Markovic Marko, Dosen Strahinja, Popovic Dejan, Graimann Bernhard, Farina Dario
Department of Translational Research and Knowledge Management, Otto Bock HealthCare GmbH, D-37115 Duderstadt, Germany.
J Neural Eng. 2015 Dec;12(6):066022. doi: 10.1088/1741-2560/12/6/066022. Epub 2015 Nov 3.
Myoelectric activity volitionally generated by the user is often used for controlling hand prostheses in order to replicate the synergistic actions of muscles in healthy humans during grasping. Muscle synergies in healthy humans are based on the integration of visual perception, heuristics and proprioception. Here, we demonstrate how sensor fusion that combines artificial vision and proprioceptive information with the high-level processing characteristics of biological systems can be effectively used in transradial prosthesis control.
We developed a novel context- and user-aware prosthesis (CASP) controller integrating computer vision and inertial sensing with myoelectric activity in order to achieve semi-autonomous and reactive control of a prosthetic hand. The presented method semi-automatically provides simultaneous and proportional control of multiple degrees-of-freedom (DOFs), thus decreasing overall physical effort while retaining full user control. The system was compared against the major commercial state-of-the art myoelectric control system in ten able-bodied and one amputee subject. All subjects used transradial prosthesis with an active wrist to grasp objects typically associated with activities of daily living.
The CASP significantly outperformed the myoelectric interface when controlling all of the prosthesis DOF. However, when tested with less complex prosthetic system (smaller number of DOF), the CASP was slower but resulted with reaching motions that contained less compensatory movements. Another important finding is that the CASP system required minimal user adaptation and training.
The CASP constitutes a substantial improvement for the control of multi-DOF prostheses. The application of the CASP will have a significant impact when translated to real-life scenarious, particularly with respect to improving the usability and acceptance of highly complex systems (e.g., full prosthetic arms) by amputees.

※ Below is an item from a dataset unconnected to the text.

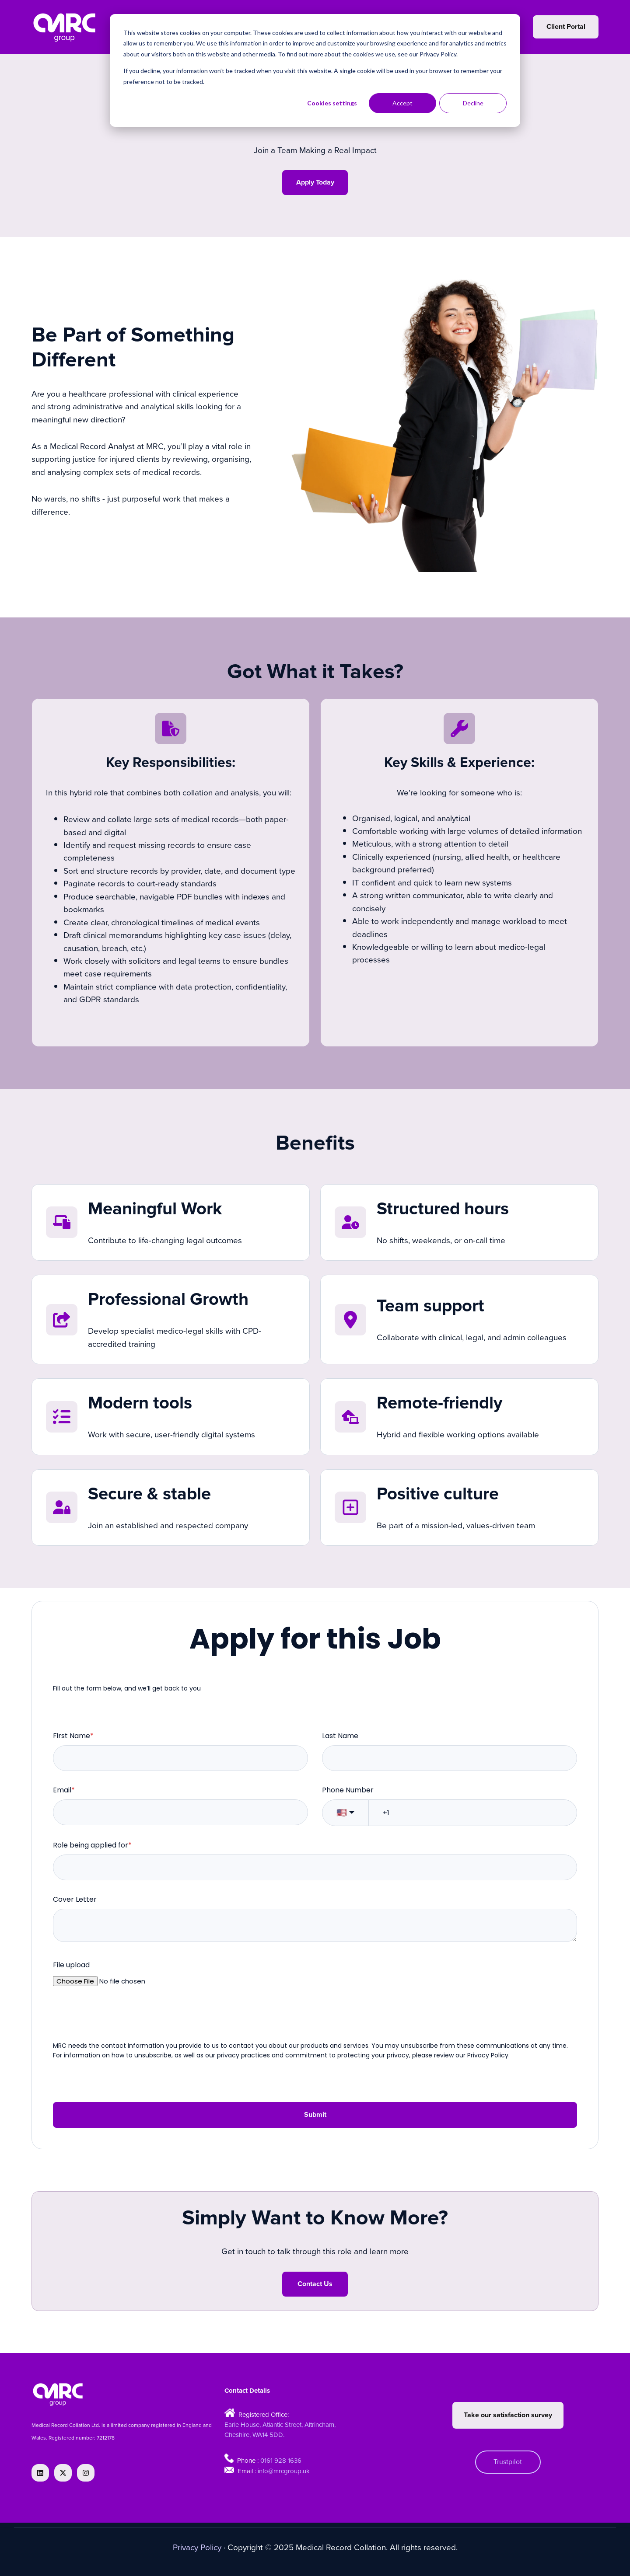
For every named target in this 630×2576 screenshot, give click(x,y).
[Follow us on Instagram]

用户自主产生的肌电活动常被用于控制手部假肢,以复制健康人抓握时肌肉的协同动作。健康人的肌肉协同作用基于视觉感知、启发法和本体感觉的整合。在此,我们展示了如何将结合人工视觉和本体感觉信息以及生物系统高级处理特性的传感器融合有效地用于经桡骨截肢假肢的控制。
我们开发了一种新型的情境和用户感知假肢(CASP)控制器,将计算机视觉、惯性传感与肌电活动相结合,以实现对假手的半自主和反应式控制。所提出的方法半自动地提供对多个自由度(DOF)的同步和比例控制,从而在保持用户完全控制的同时减少整体体力消耗。该系统在10名健全人和1名截肢者身上与主要的商业先进肌电控制系统进行了比较。所有受试者都使用带有主动手腕的经桡骨截肢假肢来抓握通常与日常生活活动相关的物体。
在控制假肢的所有自由度时,CASP明显优于肌电接口。然而,当用不太复杂的假肢系统(自由度数量较少)进行测试时,CASP速度较慢,但达到的动作包含的补偿性动作较少。另一个重要发现是,CASP系统所需的用户适应和训练极少。
CASP在多自由度假肢控制方面有了实质性改进。当应用于实际场景时,特别是在提高截肢者对高度复杂系统(如全假肢手臂)的可用性和接受度方面,CASP的应用将产生重大影响。